*Exercise aim*. Each line that contains the word "computer" is to be copied from the records below.

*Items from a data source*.
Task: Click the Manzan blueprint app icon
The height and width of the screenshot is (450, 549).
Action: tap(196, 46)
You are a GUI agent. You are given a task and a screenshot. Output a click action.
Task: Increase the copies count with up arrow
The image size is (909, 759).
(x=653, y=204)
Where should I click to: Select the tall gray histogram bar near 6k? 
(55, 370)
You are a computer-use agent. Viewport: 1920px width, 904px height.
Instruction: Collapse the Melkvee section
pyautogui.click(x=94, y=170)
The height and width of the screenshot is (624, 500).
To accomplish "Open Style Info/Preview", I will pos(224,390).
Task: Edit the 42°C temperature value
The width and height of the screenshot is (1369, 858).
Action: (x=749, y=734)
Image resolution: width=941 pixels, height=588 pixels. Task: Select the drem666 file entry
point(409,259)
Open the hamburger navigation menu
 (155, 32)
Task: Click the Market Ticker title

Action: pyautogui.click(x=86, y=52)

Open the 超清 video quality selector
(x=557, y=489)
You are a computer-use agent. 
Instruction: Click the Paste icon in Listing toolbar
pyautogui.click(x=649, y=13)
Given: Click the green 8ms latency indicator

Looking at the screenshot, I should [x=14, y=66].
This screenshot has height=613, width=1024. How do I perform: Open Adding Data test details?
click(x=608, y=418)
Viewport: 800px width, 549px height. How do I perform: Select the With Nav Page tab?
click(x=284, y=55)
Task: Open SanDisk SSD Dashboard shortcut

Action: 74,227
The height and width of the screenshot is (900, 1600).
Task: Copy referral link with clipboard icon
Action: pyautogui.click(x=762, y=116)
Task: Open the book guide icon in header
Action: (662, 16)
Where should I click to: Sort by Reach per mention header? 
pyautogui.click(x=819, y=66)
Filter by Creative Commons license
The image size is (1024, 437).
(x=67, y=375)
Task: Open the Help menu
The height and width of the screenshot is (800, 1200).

*Result of the exercise*.
You are a computer-use agent. Viewport: 1920px width, 904px height.
You are a computer-use agent. 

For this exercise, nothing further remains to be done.